The Trust was established for the benefit of its Interestholders and for the purpose of collecting, administering, distributing and liquidating the Trust assets in accordance with the Plan and the Trust Agreement, to resolve disputed claims asserted against the Debtors, to litigate and/or settle the Causes of Action, and to pay certain allowed claims and statutory fees, in each case to the extent required by the Plan. The Trust has no objective to continue or engage in the conduct of a trade or business, except to the extent reasonably necessary to, and consistent with, the purpose of the Trust as set forth in the Plan. The Trust has no objective to continue or engage in the conduct of a trade or business, except to the extent reasonably necessary to, and consistent with, the purpose of the Trust as set forth in the Plan.
On the Plan Effective Date and by operation of the Plan, the Wind-Down Entity became a wholly-owned subsidiary of the Trust. The Wind-Down Entity was organized for the purpose of accepting, holding, and administering the Debtors’ real estate assets and distributing the net proceeds of liquidating such real estate assets to the Trust in accordance with the Plan and the Limited Liability Company Agreement of the Wind-Down Entity (the “Wind-Down Entity LLC Agreement”), consistent with the purposes of the Trust. As of the Plan Effective Date, the Wind-Down Group received, in the aggregate, assets consisting of approximately $31.34 million in cash and approximately $585.01 million of real estate and other assets.

By operation of the Plan, (i) the real estate assets of the Debtors were automatically vested in the Wind-Down Group; (ii) all existing equity interests in Woodbridge Group of Companies, LLC and Woodbridge Mortgage Investment Fund 1, LLC (together, the “Remaining Debtors”) were cancelled and extinguished and new equity interests in the Remaining Debtors, representing all of the issued and outstanding equity interests of the Remaining Debtors, were issued to the Trust; and (iii) all of the Debtors other than the Remaining Debtors were automatically dissolved.

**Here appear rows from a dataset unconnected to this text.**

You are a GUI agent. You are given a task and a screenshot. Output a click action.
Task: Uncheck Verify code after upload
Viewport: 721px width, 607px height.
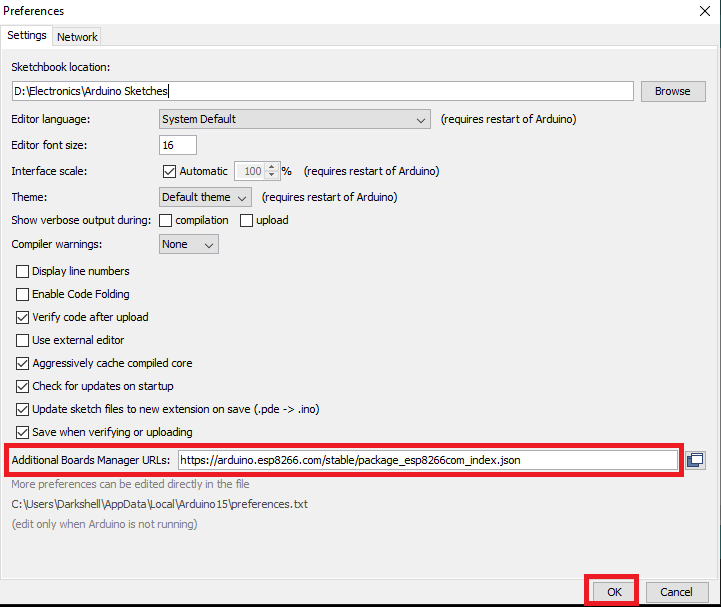[23, 317]
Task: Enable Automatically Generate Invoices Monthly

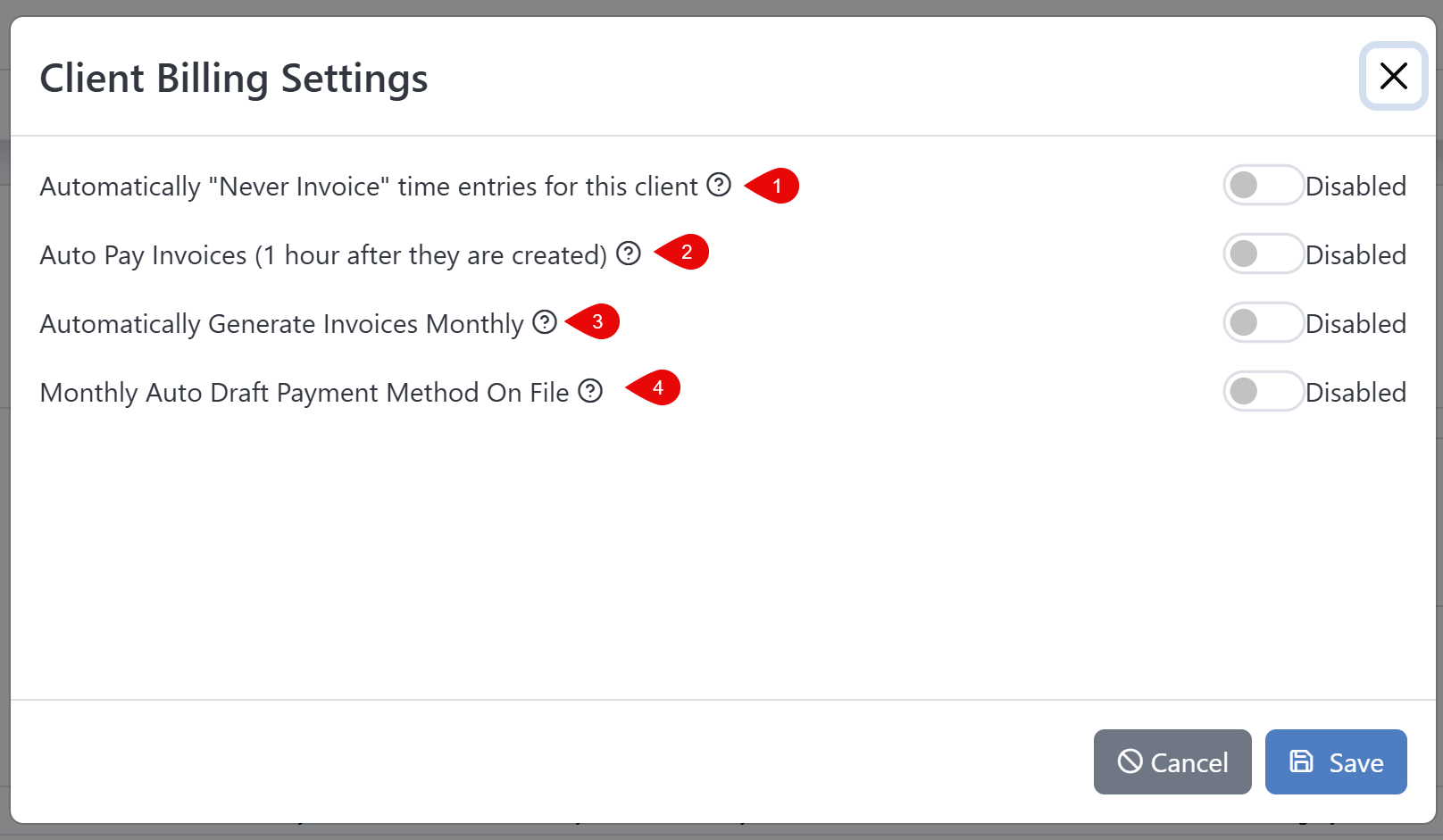Action: (x=1263, y=322)
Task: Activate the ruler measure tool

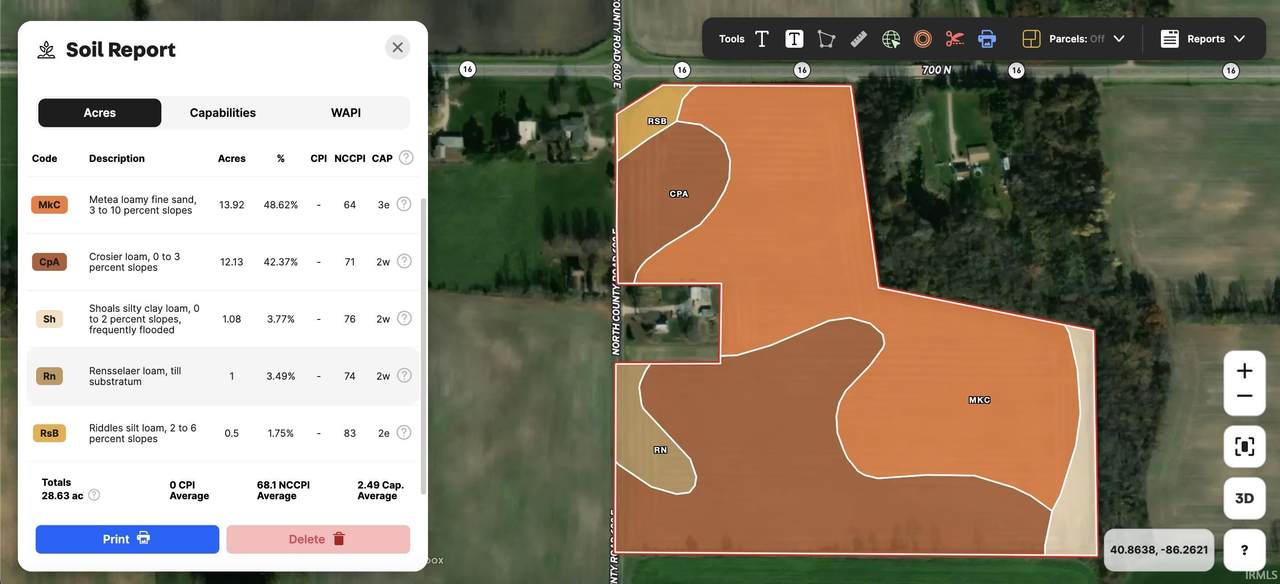Action: (858, 39)
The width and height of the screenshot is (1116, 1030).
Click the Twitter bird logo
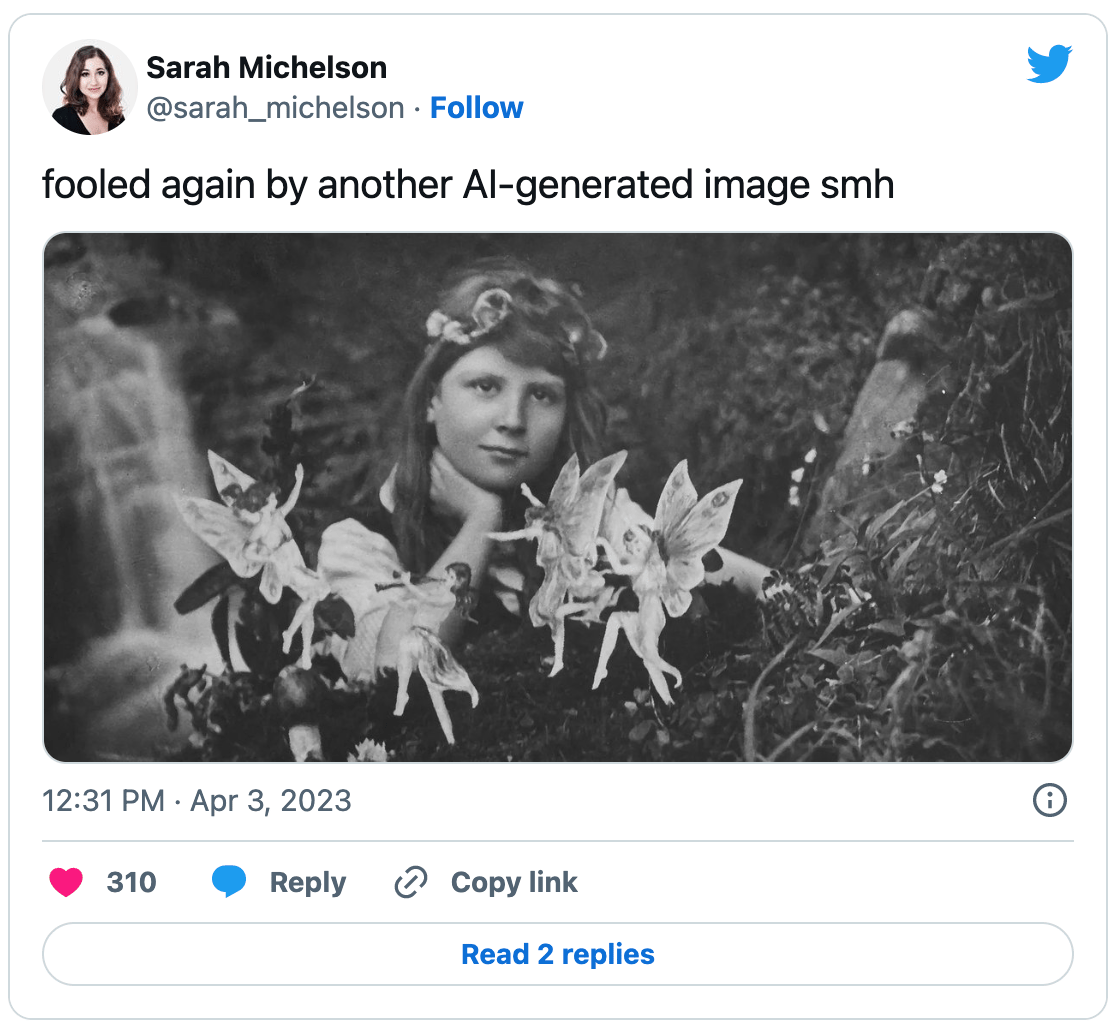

As of the Plan Effective Date, each of the Debtors’ directors, officers and managers was terminated and the Trust succeeded to all of their powers in respect of the assets vested in the Trust. Each of the Debtors other than the Remaining Debtors was automatically dissolved on the Plan Effective Date pursuant to the Plan. Each of the Debtors other than the Remaining Debtors was automatically dissolved on the Plan Effective Date pursuant to the Plan.

C.
Material Developments Leading to Confirmation of the Plan

Prior to the commencement of the Bankruptcy Cases, the Debtors were part of a group of more than 275 affiliated entities formed by, and formerly controlled by, Robert Shapiro (“Shapiro”) which were used by Shapiro to perpetrate a large-scale “Ponzi” scheme. As part of the scheme, Shapiro is believed to have used the group of affiliated entities to raise more than $1.22 billion from over 10,000 investors nationwide. Money was raised in the form of one of two primary products: (1) five-year private placement products that were styled, marketed or sold as “units” in Woodbridge Mortgage Investment Fund 1, LLC, Woodbridge Mortgage Investment Fund 2, LLC, Woodbridge Mortgage Investment Fund 3, LLC, Woodbridge Mortgage Investment Fund 3a, LLC, Woodbridge Mortgage Investment Fund 4, LLC, Woodbridge Commercial Bridge Loan Fund 1, LLC, and Woodbridge Commercial Bridge Loan Fund 2, LLC (each, a “Fund Debtor”) and (2) purportedly secured promissory products of from 12 to 18 months that were styled, marketed or sold as “notes,” “mortgages” or “loans” by one or more Fund Debtors. In this Annual Report, any and all investments, interests or other rights with respect to any of the Fund Debtors that were styled, marketed or sold as “units” are referred to as “Units” and the holders of Units are referred to as “Unitholders.” Similarly, in this Annual Report, any and all investments, interests or other rights with respect to any of the Fund Debtors that were styled, marketed or sold as “notes,” “mortgages” or “loans” are referred to as “Notes” and the holders of Notes are referred to as “Noteholders.”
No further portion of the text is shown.